* What to produce
Only the lines from the one containing "Instruction: Click the red left arrow icon" to the end of the data should be copied, exactly and without pictures.

* Material provided

=== Begin Enclosure ===

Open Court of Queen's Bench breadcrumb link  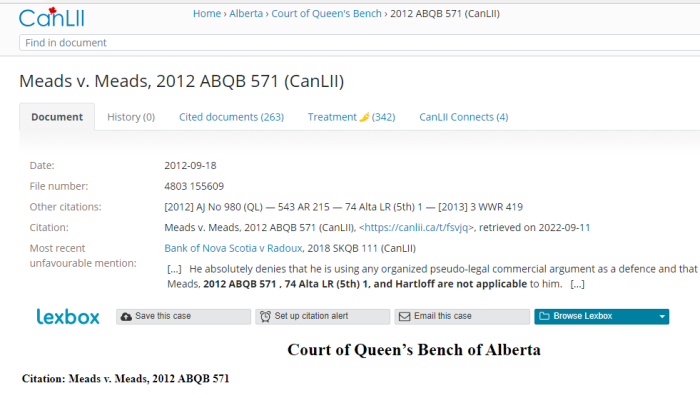[x=326, y=13]
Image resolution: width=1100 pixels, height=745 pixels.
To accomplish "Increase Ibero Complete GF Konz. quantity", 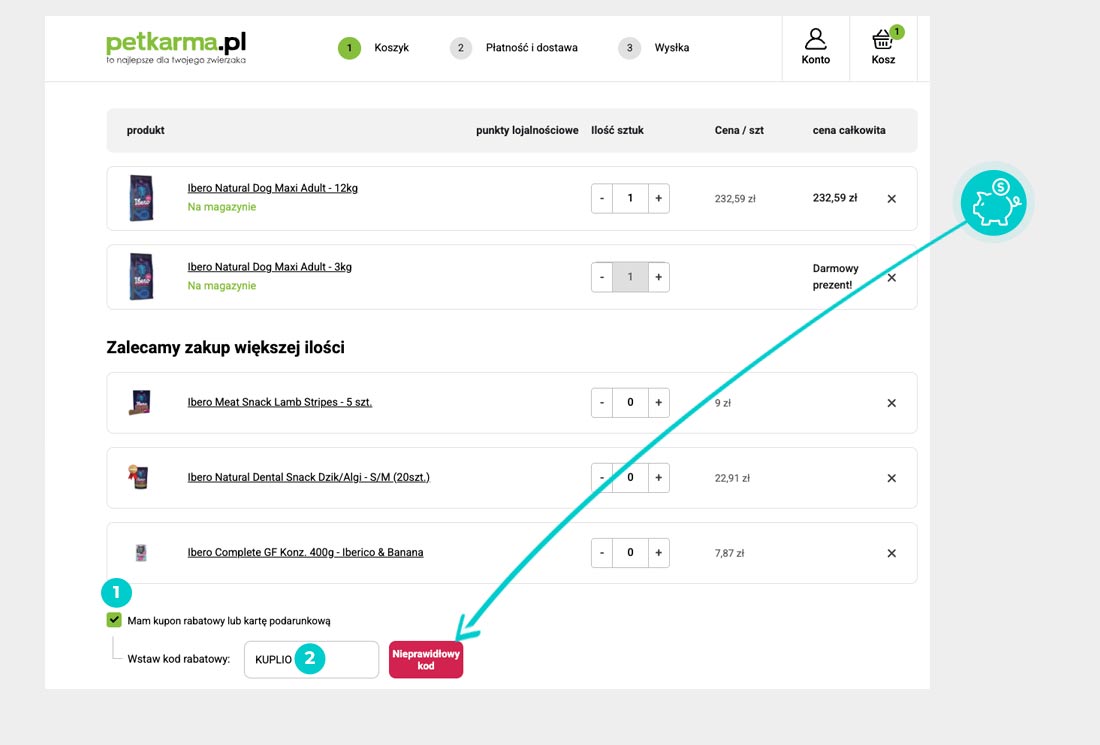I will point(658,553).
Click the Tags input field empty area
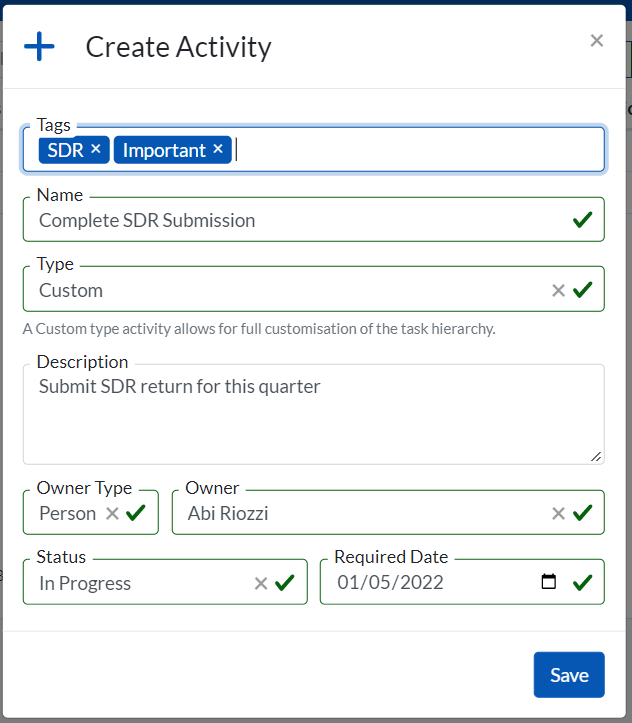The height and width of the screenshot is (723, 632). (x=420, y=150)
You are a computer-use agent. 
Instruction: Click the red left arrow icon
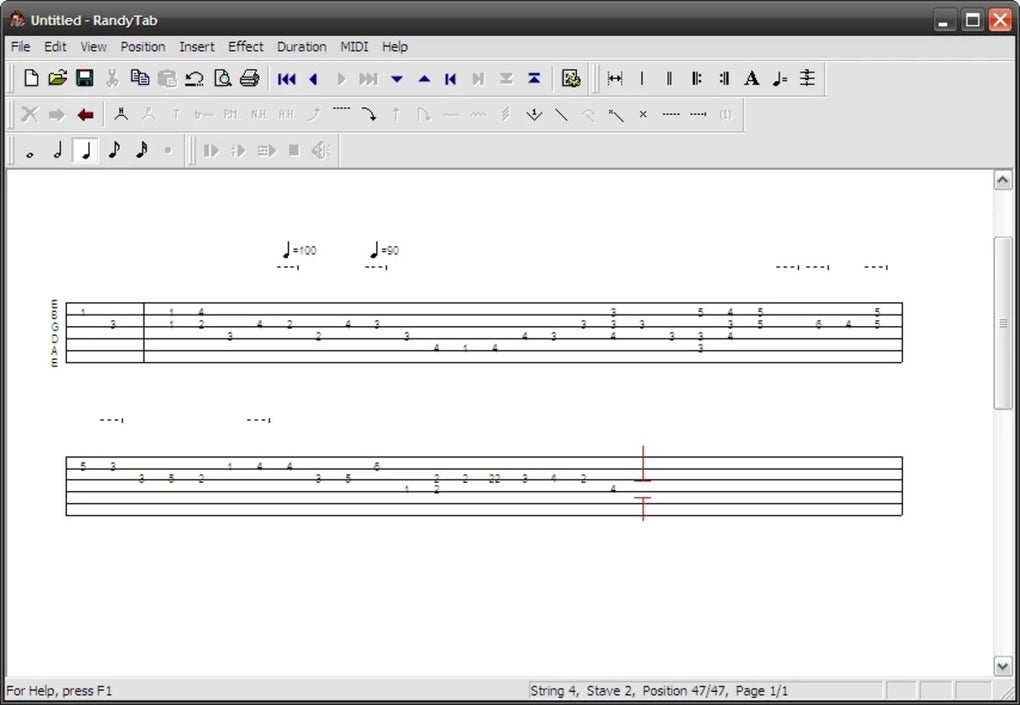pos(85,114)
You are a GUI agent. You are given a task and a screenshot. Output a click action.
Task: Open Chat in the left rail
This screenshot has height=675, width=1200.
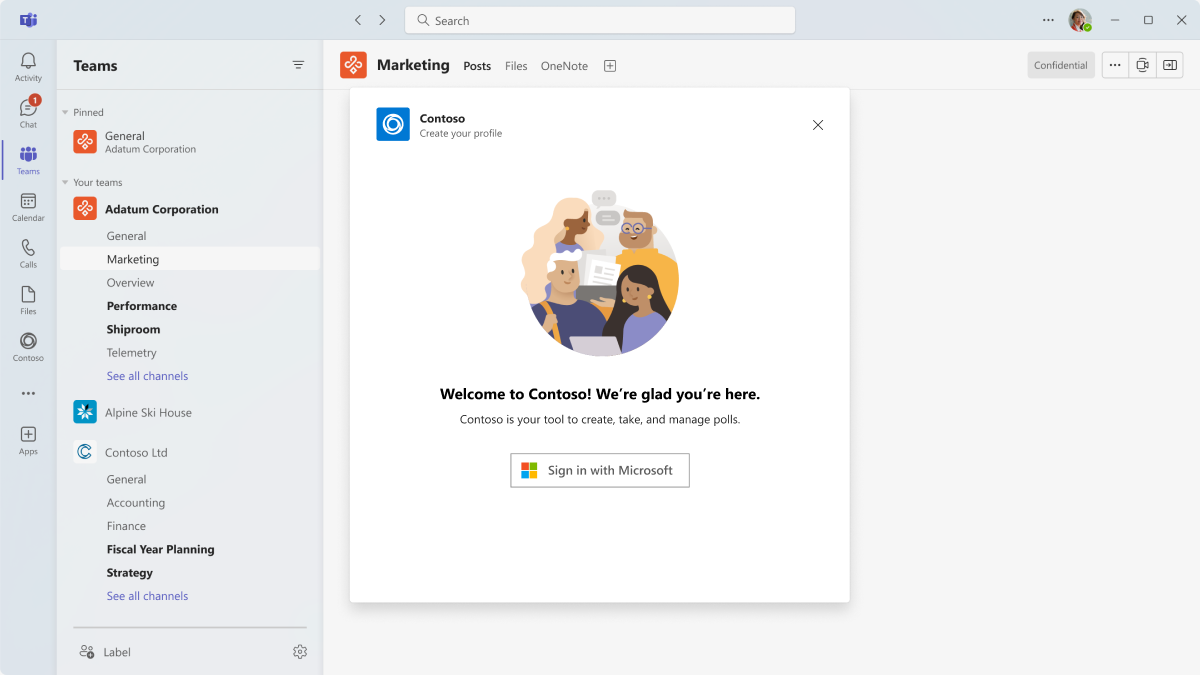(x=28, y=113)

=== End Enclosure ===

* Response to this task
Instruction: Click the red left arrow icon
pos(85,114)
You are a GUI agent. You are given a task and a screenshot. Output a click action.
Task: Open Chat in the left rail
This screenshot has height=675, width=1200.
(x=28, y=113)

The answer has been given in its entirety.